#### Task prompt
From the entries provided below, copy each line that contains the word "computer".

Collected data entries
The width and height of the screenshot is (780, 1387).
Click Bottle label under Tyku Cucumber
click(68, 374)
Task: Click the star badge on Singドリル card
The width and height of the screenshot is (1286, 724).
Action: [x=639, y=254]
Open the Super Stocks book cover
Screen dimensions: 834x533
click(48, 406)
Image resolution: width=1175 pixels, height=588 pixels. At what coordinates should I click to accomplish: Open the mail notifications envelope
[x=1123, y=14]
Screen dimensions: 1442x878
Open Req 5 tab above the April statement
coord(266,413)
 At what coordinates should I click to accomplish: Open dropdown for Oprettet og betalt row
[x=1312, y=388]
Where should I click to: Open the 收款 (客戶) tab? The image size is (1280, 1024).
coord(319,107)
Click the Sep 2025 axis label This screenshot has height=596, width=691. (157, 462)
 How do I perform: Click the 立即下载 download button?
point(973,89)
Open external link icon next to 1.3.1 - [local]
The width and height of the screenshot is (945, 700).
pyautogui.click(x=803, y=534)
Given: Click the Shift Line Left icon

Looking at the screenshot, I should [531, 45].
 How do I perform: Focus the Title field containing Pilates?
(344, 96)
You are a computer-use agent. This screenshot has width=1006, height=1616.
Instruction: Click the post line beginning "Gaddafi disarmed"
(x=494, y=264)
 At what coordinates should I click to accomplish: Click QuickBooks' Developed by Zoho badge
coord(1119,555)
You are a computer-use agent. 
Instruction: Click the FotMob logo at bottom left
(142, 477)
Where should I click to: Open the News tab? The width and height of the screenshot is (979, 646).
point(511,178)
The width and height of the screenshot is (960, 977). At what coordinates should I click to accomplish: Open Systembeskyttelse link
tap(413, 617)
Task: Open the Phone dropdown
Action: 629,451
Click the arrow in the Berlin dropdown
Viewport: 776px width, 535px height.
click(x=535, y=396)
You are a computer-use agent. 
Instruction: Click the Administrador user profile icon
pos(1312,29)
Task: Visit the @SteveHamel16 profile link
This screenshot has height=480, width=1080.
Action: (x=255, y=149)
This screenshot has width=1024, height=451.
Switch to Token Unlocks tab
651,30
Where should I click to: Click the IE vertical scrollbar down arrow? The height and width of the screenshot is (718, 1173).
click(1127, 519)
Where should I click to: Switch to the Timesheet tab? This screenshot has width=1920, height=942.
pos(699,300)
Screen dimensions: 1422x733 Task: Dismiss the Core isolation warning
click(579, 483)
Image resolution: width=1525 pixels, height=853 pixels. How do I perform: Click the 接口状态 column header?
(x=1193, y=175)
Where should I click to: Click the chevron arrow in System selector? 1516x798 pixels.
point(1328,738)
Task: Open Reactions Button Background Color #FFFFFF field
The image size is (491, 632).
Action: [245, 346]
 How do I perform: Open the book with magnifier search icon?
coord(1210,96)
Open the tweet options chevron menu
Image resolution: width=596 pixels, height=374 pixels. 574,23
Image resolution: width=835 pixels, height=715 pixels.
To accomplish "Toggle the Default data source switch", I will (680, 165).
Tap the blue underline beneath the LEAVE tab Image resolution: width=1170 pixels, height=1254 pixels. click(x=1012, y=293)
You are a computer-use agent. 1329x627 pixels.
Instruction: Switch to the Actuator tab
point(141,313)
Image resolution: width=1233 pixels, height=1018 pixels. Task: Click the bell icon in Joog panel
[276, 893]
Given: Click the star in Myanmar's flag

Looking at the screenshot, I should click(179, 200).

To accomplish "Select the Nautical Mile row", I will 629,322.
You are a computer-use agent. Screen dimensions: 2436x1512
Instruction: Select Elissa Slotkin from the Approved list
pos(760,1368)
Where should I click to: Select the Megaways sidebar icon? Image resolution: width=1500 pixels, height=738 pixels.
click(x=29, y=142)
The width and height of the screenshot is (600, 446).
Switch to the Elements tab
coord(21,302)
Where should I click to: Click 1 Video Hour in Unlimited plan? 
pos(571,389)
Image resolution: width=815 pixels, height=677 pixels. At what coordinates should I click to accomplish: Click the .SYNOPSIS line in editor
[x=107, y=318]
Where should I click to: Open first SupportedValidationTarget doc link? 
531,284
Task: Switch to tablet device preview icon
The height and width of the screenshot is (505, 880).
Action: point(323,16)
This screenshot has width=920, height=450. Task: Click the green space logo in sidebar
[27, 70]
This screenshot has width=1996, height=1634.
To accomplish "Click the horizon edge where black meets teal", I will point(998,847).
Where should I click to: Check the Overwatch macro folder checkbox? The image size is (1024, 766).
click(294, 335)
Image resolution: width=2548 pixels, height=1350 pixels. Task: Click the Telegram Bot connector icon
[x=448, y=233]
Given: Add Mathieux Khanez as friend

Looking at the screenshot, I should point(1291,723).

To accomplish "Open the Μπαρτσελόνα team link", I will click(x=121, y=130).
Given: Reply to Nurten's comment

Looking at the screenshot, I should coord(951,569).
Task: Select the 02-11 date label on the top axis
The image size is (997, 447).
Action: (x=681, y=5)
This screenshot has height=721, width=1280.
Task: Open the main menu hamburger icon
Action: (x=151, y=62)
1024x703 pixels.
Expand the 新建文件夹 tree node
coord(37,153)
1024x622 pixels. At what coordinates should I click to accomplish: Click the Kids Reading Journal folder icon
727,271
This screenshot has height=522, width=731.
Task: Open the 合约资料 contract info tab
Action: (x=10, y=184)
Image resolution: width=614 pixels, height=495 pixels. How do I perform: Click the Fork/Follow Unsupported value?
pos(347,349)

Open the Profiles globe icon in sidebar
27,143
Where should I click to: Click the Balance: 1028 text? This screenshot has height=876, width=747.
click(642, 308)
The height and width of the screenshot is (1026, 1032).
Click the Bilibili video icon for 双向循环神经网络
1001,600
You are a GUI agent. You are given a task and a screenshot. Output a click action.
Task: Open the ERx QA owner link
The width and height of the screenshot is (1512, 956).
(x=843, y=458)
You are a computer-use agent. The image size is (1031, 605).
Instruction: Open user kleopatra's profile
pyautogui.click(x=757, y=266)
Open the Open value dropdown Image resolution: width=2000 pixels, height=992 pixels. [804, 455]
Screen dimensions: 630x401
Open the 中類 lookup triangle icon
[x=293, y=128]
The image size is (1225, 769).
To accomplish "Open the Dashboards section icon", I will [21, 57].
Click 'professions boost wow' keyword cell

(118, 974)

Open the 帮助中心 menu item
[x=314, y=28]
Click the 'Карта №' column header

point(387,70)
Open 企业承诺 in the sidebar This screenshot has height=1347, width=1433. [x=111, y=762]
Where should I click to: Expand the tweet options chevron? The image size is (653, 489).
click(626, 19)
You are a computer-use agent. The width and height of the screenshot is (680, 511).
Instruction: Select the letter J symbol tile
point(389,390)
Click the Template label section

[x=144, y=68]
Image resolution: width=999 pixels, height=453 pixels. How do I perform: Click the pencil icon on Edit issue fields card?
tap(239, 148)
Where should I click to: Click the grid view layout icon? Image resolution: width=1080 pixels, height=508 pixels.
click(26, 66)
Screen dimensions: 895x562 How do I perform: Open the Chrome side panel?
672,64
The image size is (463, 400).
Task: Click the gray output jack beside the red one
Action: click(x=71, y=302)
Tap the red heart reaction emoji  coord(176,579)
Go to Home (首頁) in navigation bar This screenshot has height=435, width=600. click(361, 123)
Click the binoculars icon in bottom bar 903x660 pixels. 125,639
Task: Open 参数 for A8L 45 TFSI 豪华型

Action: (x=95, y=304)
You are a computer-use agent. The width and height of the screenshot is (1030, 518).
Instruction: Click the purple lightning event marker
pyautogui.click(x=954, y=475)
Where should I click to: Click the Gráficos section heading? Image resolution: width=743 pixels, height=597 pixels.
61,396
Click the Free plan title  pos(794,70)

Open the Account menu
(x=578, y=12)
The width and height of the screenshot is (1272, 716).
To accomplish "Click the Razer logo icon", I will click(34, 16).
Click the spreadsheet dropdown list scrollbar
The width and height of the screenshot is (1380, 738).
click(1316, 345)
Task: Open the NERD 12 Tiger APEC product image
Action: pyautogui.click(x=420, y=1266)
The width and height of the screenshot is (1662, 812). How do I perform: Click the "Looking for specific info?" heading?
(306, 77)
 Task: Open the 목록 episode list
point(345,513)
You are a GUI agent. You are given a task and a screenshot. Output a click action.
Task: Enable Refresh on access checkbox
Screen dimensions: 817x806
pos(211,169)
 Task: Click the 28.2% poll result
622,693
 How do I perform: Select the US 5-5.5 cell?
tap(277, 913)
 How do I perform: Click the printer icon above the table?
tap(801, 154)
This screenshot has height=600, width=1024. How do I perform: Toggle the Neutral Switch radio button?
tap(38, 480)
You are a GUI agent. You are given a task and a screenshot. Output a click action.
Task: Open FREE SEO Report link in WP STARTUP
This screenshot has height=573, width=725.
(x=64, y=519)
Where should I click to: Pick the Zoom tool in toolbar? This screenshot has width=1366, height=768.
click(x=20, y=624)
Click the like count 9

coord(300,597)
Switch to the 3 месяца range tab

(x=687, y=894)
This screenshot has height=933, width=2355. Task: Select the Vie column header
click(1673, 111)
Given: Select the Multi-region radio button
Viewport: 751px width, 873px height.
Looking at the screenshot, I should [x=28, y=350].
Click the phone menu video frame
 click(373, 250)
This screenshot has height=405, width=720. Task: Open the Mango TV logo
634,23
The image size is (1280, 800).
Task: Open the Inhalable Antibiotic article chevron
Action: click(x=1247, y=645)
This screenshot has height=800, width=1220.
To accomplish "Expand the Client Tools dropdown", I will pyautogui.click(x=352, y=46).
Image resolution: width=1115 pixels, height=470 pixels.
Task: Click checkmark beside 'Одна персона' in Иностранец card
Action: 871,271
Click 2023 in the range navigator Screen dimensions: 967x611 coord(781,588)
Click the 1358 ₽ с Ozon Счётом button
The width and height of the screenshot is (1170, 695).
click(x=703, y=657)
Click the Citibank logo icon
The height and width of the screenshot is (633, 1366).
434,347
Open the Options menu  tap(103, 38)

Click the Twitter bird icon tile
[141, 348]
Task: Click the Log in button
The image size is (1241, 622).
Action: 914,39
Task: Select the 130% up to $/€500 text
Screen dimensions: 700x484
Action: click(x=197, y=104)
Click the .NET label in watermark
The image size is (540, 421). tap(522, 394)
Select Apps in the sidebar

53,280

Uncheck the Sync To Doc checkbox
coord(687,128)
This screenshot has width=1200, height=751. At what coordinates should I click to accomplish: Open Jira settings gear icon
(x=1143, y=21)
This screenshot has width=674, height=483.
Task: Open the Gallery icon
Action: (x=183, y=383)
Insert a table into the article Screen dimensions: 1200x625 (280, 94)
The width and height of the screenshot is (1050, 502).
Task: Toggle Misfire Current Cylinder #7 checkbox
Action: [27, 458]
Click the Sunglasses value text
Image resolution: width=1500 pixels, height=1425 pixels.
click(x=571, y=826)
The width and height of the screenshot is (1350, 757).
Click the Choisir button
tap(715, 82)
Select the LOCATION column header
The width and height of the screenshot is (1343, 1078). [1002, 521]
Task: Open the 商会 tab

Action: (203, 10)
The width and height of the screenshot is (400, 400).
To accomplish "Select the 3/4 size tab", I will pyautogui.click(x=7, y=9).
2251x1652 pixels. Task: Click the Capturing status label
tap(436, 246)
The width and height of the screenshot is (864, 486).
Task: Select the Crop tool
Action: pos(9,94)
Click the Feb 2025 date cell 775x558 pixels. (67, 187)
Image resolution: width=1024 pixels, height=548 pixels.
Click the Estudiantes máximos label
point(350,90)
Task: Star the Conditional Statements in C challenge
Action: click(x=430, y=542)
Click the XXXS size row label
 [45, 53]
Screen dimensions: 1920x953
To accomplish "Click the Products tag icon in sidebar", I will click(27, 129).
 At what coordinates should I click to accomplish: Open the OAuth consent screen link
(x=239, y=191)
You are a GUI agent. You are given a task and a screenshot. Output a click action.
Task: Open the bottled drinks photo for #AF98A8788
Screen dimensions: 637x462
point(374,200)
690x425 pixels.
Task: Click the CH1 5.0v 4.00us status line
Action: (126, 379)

#### Your solution
You are a computer-use agent. This screenshot has width=1006, height=1616.
You are a computer-use agent. 
You are a computer-use agent. 
You are a computer-use agent. 1329x627 pixels.
You are a computer-use agent. Screen dimensions: 2436x1512
You are a computer-use agent. The image size is (1031, 605).
You are a computer-use agent. The width and height of the screenshot is (680, 511).
You are a computer-use agent. The width and height of the screenshot is (1030, 518).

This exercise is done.